_YOUR ASSIGNMENT_: Lines from the listing that hold the string "computer" are what you should return.
PROVIDED DATA START
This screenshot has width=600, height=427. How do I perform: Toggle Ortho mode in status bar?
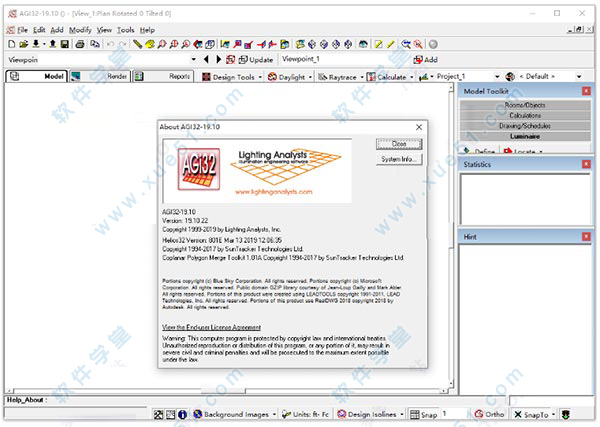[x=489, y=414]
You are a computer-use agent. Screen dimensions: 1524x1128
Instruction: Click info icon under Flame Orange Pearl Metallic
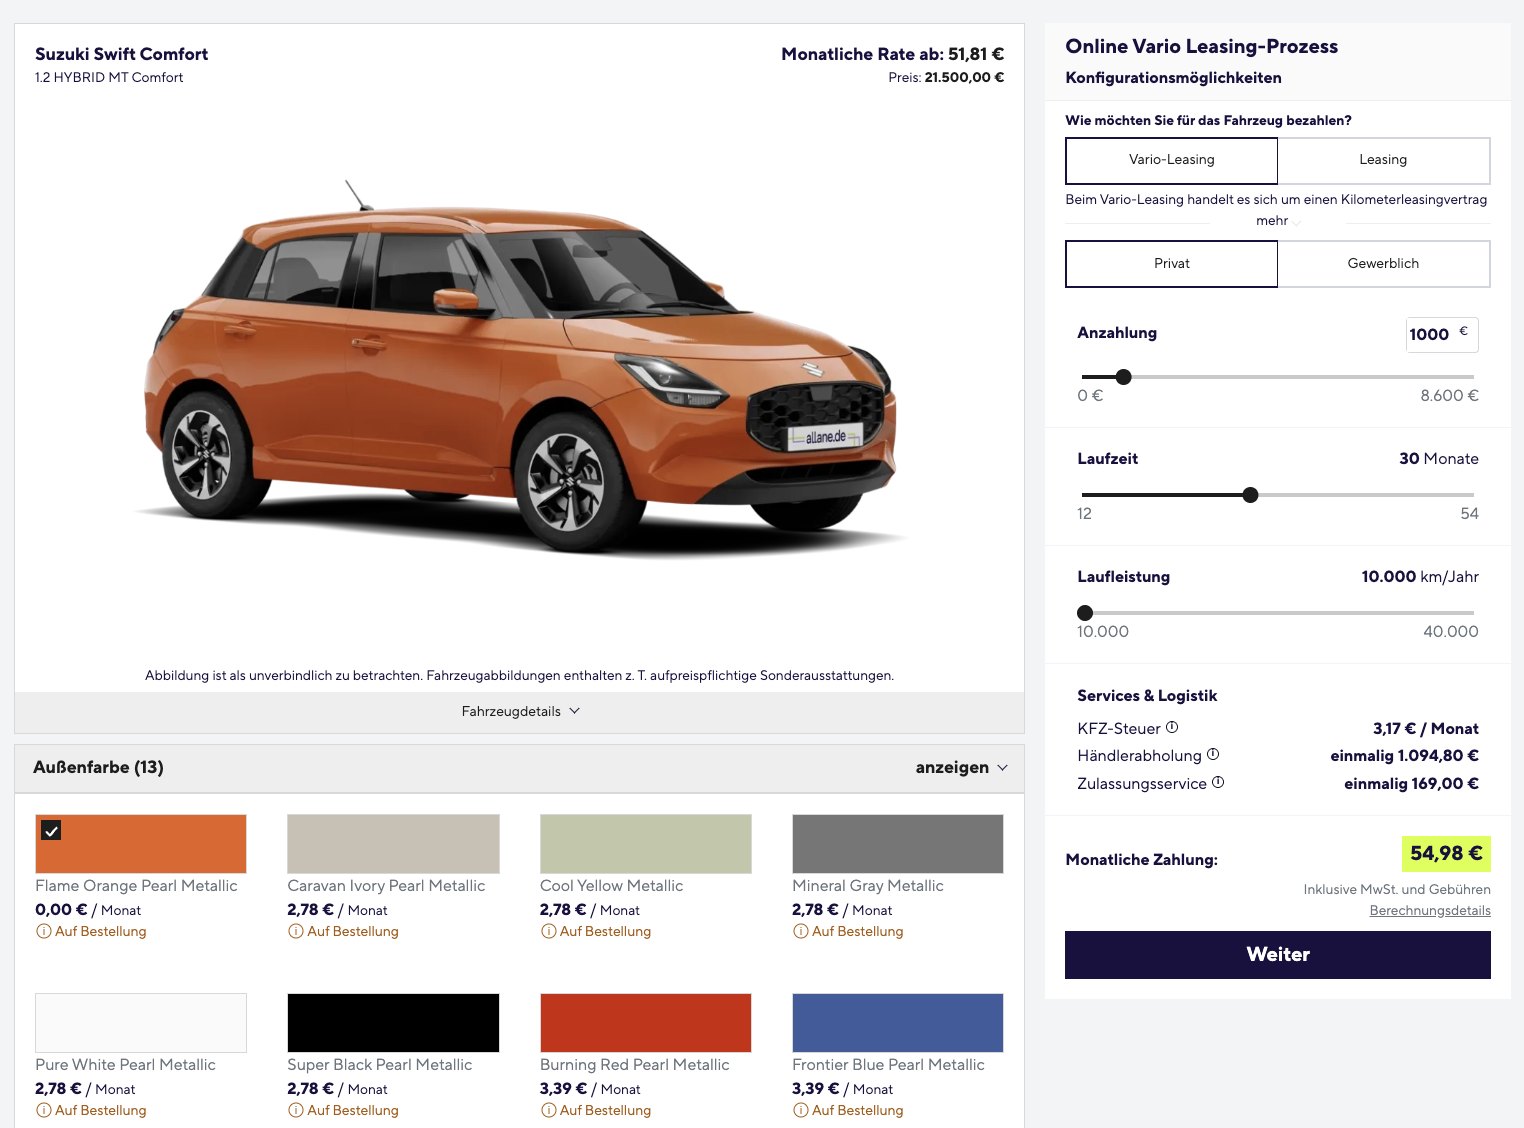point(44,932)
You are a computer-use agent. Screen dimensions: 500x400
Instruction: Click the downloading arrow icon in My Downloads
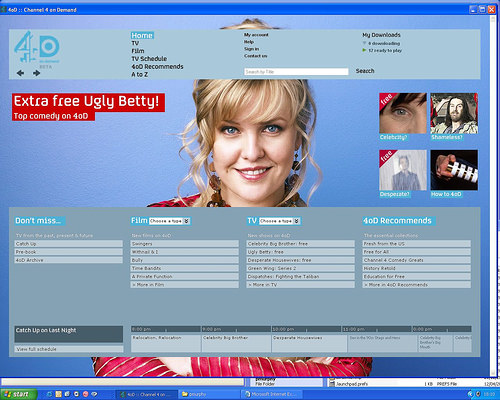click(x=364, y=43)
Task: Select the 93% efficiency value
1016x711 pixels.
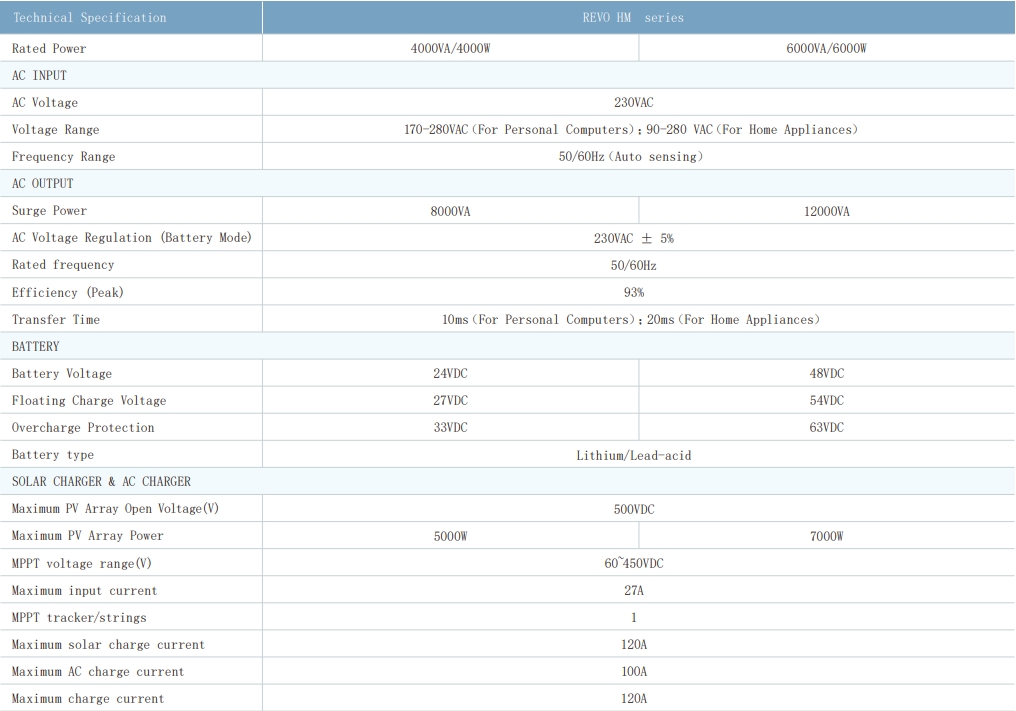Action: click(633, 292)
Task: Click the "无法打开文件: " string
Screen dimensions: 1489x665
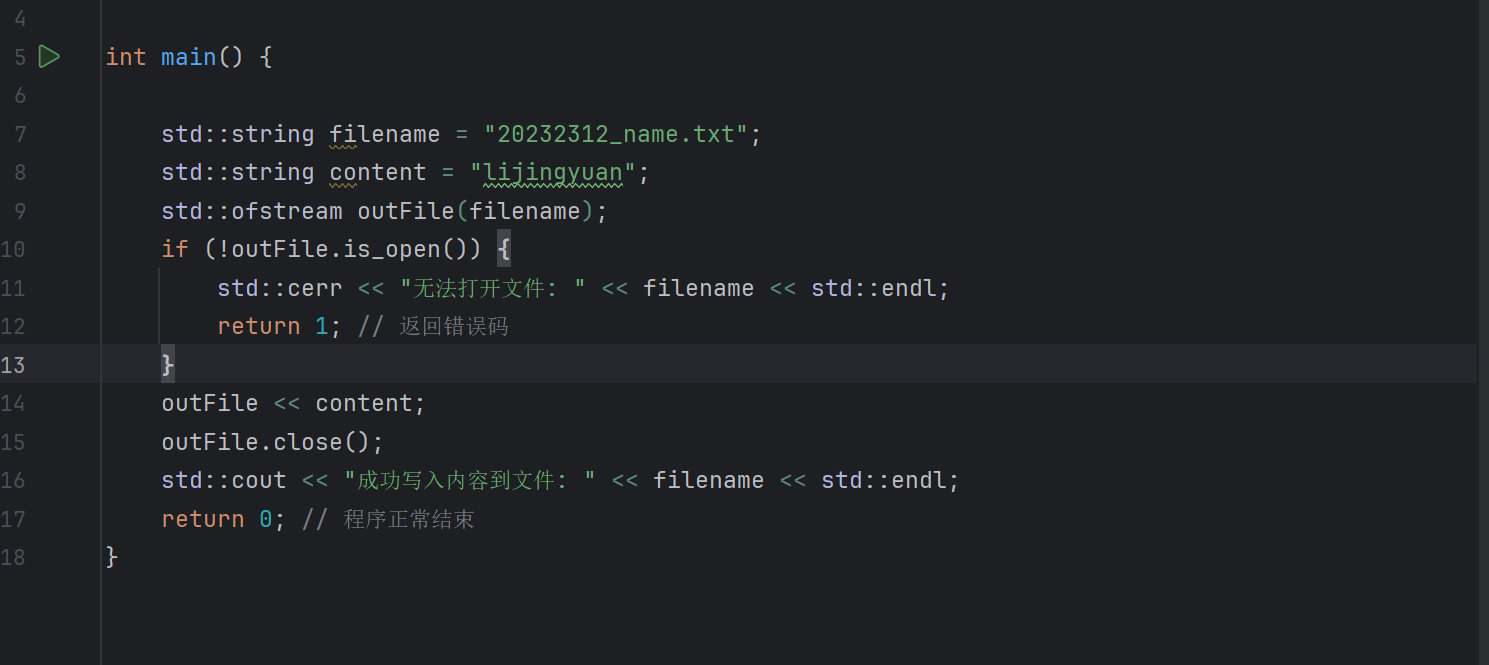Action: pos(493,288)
PROVIDED DATA END
PROVIDED DATA START
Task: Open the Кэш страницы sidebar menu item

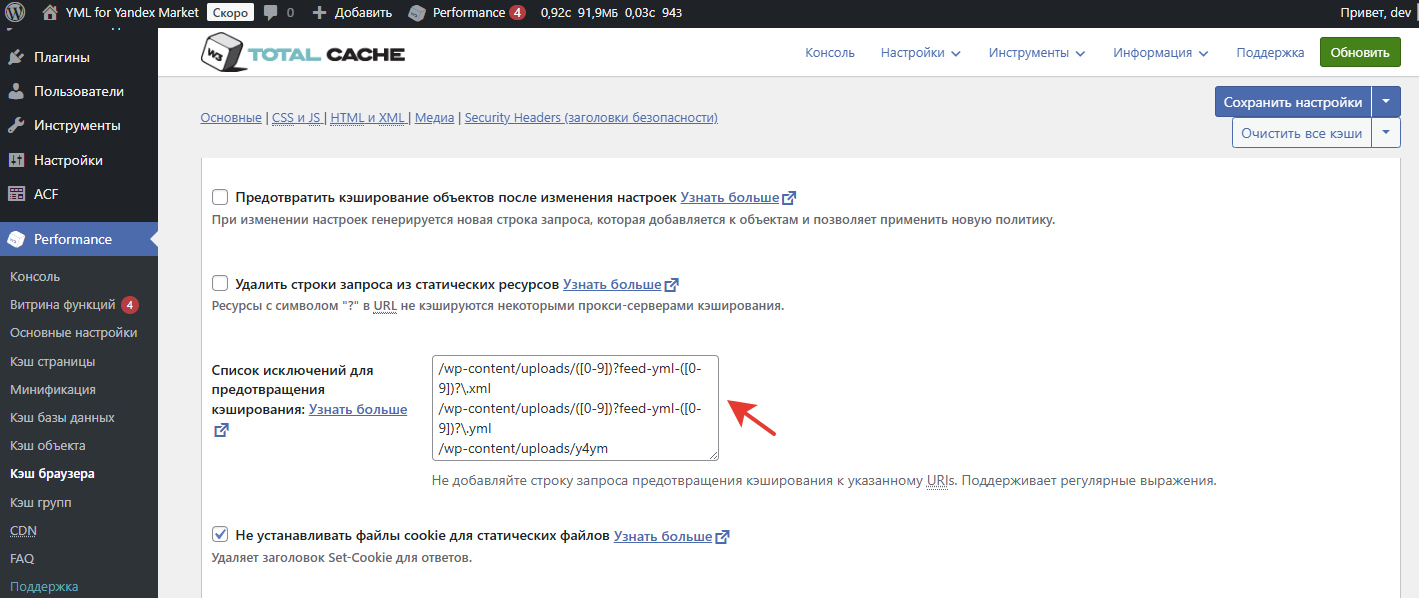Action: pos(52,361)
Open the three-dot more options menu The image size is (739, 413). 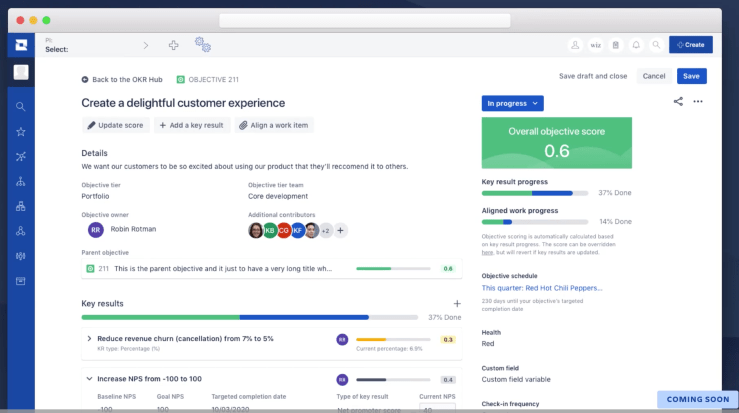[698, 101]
PROVIDED DATA END
PROVIDED DATA START
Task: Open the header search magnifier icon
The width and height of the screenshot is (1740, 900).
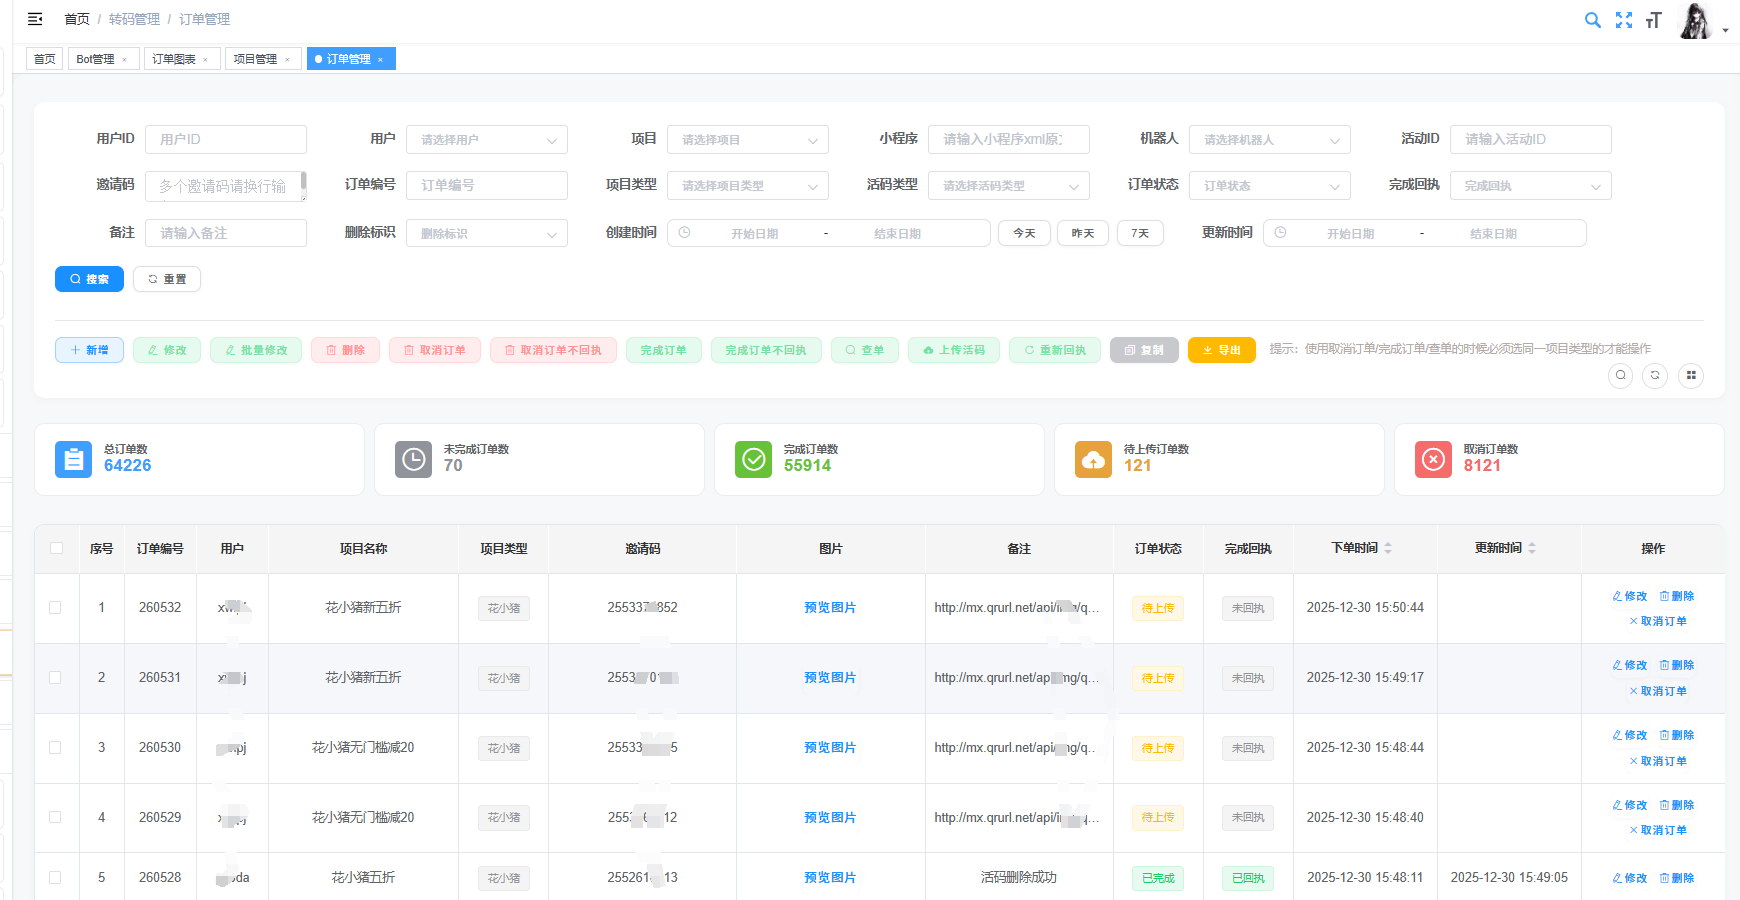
PROVIDED DATA END
_FINISHED EXERCISE_:
You are a computer-use agent. Screen dimensions: 1524x1128
You are a computer-use agent. Screen dimensions: 500x400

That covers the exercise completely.